Project

General

Profile

Actions

Bug #13875

closed

segfault in Enumerable#zip after GC

Added by kernigh (George Koehler) over 6 years ago. Updated over 6 years ago.

Status:
Closed
Assignee:
-
Target version:
-
ruby -v:
ruby 2.5.0dev (2017-09-06 trunk 59764) [x86_64-openbsd6.1]
[ruby-core:82681]

Description

There is a chance of segmentation fault in Enumerable#zip after garbage collection. This script reproduces the crash.

GC.stress = true

up = 1.upto(10)
down = 10.downto(1)
up.zip(down) {|a, b| a + b == 11 or fail 'oops'}
$ ruby crash.rb                                                                
crash.rb:5: [BUG] Segmentation fault at 0x0000000000000000
ruby 2.5.0dev (2017-09-06 trunk 59764) [x86_64-openbsd6.1]

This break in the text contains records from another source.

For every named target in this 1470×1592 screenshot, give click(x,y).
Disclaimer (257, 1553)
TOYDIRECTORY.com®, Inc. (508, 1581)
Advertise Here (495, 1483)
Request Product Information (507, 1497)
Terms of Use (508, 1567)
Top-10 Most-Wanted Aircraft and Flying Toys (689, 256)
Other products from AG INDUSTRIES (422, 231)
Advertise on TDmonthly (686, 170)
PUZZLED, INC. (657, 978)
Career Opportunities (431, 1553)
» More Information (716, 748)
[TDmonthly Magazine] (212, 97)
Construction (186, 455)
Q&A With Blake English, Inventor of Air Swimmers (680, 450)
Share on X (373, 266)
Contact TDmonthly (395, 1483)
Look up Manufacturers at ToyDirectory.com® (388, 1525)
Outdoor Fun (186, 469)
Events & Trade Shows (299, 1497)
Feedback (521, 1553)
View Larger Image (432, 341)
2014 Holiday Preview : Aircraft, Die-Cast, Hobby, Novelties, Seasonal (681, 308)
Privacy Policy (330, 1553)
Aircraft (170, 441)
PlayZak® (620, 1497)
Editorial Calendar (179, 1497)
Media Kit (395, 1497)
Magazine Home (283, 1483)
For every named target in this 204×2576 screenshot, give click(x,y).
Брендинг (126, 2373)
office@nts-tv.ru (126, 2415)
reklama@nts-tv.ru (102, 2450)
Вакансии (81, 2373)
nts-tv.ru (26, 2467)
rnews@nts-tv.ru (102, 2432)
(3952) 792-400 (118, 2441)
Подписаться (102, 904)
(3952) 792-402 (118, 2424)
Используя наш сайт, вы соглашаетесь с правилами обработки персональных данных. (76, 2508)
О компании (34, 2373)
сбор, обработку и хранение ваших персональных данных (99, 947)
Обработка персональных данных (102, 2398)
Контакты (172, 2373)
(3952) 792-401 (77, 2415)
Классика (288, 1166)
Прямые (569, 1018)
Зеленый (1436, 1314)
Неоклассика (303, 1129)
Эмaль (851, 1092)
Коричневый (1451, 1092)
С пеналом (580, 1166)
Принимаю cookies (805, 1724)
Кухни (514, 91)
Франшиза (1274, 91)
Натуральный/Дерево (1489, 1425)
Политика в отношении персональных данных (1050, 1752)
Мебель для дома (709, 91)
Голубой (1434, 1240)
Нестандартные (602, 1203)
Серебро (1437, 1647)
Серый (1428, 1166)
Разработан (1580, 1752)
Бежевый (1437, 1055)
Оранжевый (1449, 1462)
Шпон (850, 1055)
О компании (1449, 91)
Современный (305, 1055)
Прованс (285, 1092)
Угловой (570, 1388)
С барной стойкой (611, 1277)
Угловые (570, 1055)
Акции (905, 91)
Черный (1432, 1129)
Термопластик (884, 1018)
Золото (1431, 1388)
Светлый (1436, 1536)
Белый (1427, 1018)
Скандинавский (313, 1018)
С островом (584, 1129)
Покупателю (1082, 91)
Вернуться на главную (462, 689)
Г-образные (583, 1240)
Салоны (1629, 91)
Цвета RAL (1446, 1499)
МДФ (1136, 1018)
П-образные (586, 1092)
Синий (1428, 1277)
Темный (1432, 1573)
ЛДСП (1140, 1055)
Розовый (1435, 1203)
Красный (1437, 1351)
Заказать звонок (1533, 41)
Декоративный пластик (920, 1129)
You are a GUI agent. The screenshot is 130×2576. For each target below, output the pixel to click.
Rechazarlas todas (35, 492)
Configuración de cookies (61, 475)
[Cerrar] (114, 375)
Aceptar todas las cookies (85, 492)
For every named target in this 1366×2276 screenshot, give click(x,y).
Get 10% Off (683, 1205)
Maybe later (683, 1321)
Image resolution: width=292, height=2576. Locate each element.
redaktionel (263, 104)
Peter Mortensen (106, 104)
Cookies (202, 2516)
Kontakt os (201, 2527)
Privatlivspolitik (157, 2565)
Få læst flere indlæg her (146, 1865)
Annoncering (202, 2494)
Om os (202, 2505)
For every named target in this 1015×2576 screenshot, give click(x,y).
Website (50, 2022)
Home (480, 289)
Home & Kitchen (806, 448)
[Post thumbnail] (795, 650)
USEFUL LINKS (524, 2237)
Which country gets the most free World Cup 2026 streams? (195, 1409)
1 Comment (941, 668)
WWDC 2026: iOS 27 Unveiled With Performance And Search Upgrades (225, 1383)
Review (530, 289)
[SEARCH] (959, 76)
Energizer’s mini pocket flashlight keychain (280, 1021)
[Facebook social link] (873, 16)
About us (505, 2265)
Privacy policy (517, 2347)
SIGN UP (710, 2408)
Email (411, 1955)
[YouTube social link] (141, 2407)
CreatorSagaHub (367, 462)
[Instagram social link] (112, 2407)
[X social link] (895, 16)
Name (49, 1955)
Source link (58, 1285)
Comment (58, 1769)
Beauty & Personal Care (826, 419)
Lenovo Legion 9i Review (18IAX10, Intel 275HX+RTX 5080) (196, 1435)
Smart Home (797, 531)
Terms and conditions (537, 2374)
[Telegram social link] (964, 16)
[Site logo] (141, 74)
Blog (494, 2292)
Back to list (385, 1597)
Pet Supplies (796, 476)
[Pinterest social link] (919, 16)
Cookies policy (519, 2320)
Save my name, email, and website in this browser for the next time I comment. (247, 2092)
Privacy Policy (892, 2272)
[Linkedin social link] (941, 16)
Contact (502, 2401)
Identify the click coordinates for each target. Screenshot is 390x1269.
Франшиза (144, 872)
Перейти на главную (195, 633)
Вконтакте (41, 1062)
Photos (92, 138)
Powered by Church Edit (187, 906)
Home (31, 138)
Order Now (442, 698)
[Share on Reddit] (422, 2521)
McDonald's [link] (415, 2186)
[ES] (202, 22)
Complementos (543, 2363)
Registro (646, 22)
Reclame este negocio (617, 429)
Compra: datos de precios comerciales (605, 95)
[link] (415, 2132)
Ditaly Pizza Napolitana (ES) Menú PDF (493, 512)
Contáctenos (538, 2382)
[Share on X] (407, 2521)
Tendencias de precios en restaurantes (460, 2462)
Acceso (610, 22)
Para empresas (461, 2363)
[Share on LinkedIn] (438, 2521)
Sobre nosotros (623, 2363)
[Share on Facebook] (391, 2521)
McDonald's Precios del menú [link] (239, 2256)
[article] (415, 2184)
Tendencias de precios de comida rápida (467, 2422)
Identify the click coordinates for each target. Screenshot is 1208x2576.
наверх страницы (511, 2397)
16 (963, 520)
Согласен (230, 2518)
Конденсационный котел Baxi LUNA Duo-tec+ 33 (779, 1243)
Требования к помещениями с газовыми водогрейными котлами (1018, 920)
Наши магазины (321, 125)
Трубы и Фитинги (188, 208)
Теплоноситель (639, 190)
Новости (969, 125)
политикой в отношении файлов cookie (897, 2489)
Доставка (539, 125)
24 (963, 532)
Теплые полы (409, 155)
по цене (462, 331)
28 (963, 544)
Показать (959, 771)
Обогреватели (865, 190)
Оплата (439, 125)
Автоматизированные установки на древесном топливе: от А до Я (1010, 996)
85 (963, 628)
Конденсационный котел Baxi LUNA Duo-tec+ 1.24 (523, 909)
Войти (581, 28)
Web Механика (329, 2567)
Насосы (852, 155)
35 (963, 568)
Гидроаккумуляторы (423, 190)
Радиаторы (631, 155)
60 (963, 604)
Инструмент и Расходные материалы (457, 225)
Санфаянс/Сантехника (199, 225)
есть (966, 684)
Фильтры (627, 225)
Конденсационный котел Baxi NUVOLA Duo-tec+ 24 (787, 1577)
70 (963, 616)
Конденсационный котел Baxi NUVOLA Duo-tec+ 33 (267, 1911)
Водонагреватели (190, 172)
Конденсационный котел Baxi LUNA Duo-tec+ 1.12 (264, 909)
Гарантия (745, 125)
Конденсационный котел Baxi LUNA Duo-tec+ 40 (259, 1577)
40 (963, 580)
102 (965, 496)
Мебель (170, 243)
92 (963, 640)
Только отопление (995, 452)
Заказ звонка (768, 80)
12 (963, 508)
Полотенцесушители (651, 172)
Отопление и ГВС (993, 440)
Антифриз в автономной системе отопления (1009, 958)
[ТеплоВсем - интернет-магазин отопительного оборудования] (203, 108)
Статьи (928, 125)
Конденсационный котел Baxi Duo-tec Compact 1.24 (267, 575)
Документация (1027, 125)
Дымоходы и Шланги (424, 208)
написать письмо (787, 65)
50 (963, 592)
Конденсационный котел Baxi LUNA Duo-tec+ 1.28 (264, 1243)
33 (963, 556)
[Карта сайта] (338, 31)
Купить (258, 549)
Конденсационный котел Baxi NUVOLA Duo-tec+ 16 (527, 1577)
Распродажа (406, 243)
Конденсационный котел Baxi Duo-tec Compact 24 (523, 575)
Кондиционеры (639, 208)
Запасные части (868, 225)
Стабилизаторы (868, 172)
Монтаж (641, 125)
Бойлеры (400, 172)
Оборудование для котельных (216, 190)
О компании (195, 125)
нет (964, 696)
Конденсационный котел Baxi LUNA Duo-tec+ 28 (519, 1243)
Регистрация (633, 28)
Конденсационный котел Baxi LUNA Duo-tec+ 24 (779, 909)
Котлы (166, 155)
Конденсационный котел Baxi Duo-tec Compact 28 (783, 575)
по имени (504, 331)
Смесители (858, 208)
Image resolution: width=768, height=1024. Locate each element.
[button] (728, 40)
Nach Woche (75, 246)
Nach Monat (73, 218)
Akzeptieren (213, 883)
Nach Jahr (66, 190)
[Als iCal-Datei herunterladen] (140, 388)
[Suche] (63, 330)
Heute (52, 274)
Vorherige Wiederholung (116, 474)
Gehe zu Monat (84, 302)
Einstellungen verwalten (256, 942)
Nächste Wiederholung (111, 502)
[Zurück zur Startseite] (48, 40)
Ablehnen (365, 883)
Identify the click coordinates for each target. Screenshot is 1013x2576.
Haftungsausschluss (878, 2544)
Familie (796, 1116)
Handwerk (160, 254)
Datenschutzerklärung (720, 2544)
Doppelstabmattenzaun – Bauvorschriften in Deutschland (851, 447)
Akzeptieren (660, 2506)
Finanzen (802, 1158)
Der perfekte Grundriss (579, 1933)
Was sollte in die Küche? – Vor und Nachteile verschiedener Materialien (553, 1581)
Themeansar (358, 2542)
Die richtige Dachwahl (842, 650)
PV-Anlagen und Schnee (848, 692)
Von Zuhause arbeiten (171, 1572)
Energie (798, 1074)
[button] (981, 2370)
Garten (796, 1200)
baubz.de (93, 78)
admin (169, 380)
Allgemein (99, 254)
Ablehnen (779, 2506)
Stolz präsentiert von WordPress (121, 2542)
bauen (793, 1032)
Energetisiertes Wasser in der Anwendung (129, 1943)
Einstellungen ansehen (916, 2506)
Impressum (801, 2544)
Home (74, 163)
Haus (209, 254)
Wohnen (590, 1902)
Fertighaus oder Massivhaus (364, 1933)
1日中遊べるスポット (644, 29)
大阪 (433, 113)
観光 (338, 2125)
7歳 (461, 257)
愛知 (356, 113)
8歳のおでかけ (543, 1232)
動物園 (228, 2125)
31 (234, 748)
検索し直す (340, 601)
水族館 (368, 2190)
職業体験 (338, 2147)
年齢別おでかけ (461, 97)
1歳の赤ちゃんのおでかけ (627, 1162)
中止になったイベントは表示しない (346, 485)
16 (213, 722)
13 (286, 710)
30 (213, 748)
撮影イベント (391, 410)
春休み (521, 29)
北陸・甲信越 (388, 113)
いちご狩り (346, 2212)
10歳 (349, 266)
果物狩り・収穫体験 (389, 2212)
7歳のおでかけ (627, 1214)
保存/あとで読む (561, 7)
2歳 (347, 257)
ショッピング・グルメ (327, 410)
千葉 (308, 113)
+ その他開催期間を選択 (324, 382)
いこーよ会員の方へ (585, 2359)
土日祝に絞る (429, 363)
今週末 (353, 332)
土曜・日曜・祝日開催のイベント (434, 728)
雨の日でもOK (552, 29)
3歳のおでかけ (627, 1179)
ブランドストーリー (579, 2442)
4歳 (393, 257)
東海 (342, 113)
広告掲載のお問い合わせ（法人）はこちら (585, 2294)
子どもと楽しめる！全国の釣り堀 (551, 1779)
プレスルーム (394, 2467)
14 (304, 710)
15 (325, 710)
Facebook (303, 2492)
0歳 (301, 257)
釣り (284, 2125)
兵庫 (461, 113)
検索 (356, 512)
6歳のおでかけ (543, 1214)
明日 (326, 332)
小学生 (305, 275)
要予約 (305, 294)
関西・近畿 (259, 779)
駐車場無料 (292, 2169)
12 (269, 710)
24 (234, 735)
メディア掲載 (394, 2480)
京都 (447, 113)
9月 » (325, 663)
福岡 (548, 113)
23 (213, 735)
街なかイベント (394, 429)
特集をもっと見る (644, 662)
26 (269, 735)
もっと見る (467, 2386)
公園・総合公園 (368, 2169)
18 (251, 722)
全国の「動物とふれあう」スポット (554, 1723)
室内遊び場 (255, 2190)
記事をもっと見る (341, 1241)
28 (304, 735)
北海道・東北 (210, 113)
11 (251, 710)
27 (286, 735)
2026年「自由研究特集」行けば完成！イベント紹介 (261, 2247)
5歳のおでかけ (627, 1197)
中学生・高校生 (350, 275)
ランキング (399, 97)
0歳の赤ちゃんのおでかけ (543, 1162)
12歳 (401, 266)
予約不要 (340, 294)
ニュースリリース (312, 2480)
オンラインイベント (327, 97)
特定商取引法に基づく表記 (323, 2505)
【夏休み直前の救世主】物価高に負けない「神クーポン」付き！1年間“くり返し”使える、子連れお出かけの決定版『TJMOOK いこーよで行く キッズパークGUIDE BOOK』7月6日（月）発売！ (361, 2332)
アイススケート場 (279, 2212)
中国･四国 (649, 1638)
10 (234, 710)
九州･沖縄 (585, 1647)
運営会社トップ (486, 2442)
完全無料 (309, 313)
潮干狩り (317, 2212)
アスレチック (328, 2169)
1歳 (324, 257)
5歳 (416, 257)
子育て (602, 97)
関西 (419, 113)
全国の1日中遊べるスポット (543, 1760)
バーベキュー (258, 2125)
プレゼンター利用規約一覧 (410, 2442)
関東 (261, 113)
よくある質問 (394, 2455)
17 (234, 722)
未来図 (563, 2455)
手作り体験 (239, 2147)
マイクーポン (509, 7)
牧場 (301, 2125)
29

-- Control frame information -----------------------------------------------
c:0006 p:---- s:0023 e:000021 IFUNC 
c:0005 p:---- s:0019 e:000018 CFUNC  :upto
c:0004 p:---- s:0016 e:000015 CFUNC  :each
c:0003 p:---- s:0013 e:000012 CFUNC  :zip
c:0002 p:0045 s:0008 E:000590 EVAL   crash.rb:5 [FINISH]
c:0001 p:0000 s:0003 E:0004f0 (none) [FINISH]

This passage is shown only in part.